I acknowledge the tragic circumstances. It was very confronting for all involved, whether you are the gentleman’s family, friends, the community or the first responders who were faced with that situation. We acknowledge that tragedy. There will be a full investigation around that tragedy. With respect to the member’s question, I will check Hansard, but I think she asked me this question around the establishment of a police integrity unit in a previous sitting. I will give the same answer that I gave last time. Those particular recommendations are the responsibility of the Attorney-General. The work is being led by the Crime and Corruption Commission. The chair of the Crime and Corruption Commission is doing analysis work around the implementation of that recommendation.

The government has publicly stated that those recommendations are accepted in principle and that further work is required about how not only those particular recommendations can be implemented but also how related recommendations across other reviews can be implemented. That is why the government established a reform implementation task force and a reform body which is led by Steve Gollschewski from the Queensland Police Service, who is coordinating the implementation of numerous recommendations across numerous reviews.
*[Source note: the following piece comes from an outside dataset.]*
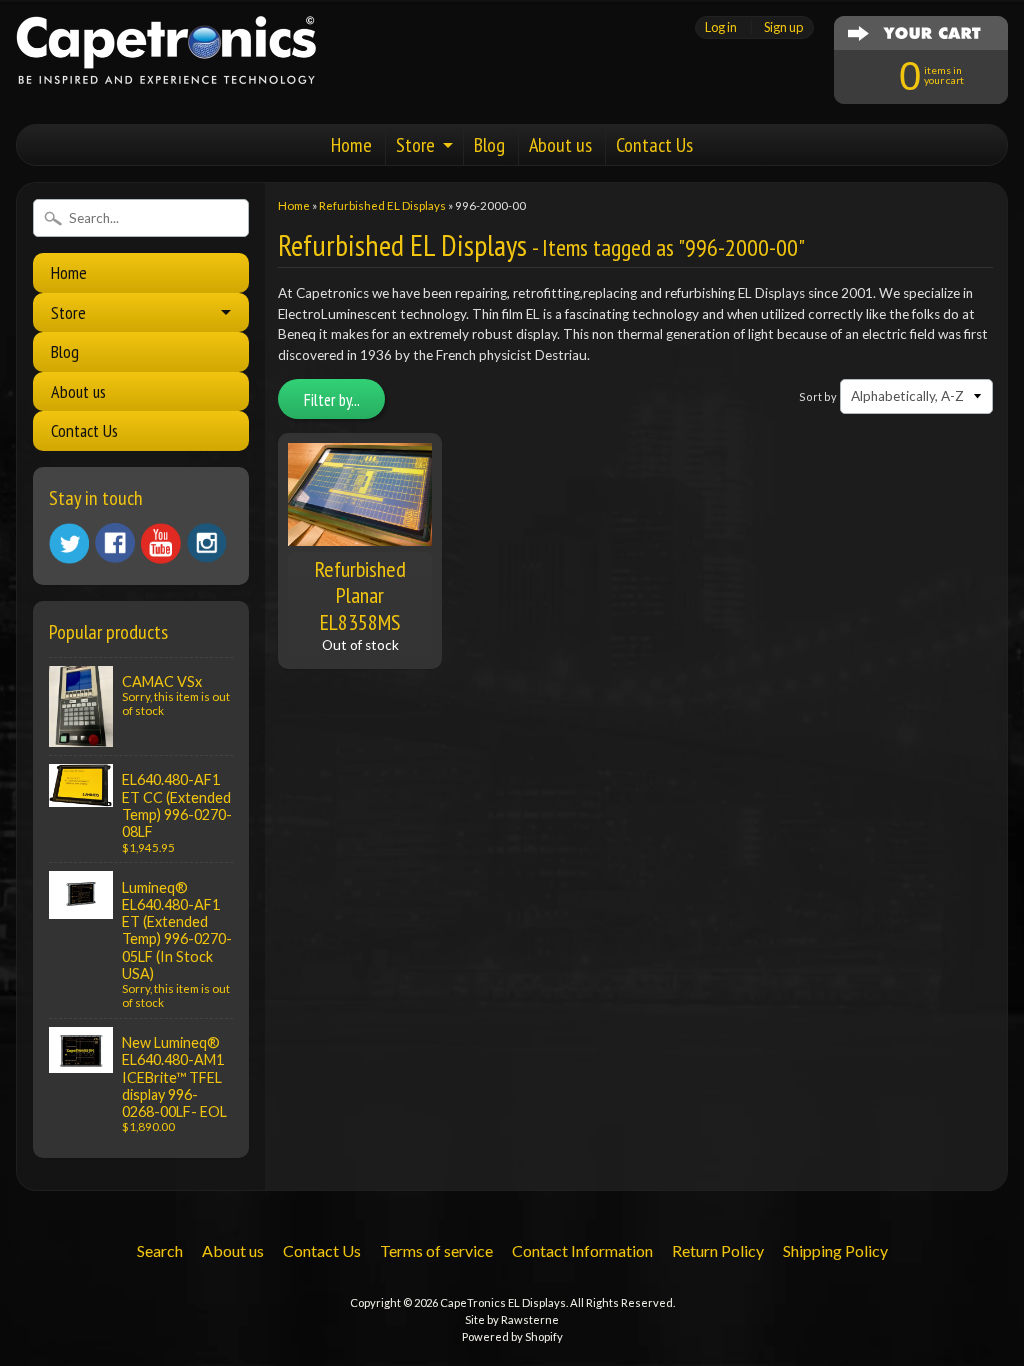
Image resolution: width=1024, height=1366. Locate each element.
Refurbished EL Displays (382, 205)
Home (351, 145)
This is very important work because it not only will fundamentally change how police in particular deal with very important matters around domestic violence and engaging with vulnerable people but also it is connected to rebuilding and strengthening emergency services and fire services in Queensland. This fundamental reform will create a new standalone fire services department and ensure that the State Emergency Service and Marine Rescue Queensland are sustainable, well resourced and supported into the future.

This is incredibly important work, and that is why the government has taken it very seriously and dedicated significant resources to the implementation of that work. We have some very senior people leading the implementation of those recommendations. As I said before, the recommendations around the establishment of a police integrity unit are being led by the chair of the Crime and Corruption Commission, Bruce Barbour, under the responsibility of the Attorney-General. The broader suite of reform and implementation of recommendations are being oversighted by Steve Gollschewski but also with an independent supervisor. Linda Apelt did some fantastic work and now Cathy Taylor, a very well esteemed public servant, is oversighting those. The government is committed to those reforms and we will continue to work in that regard.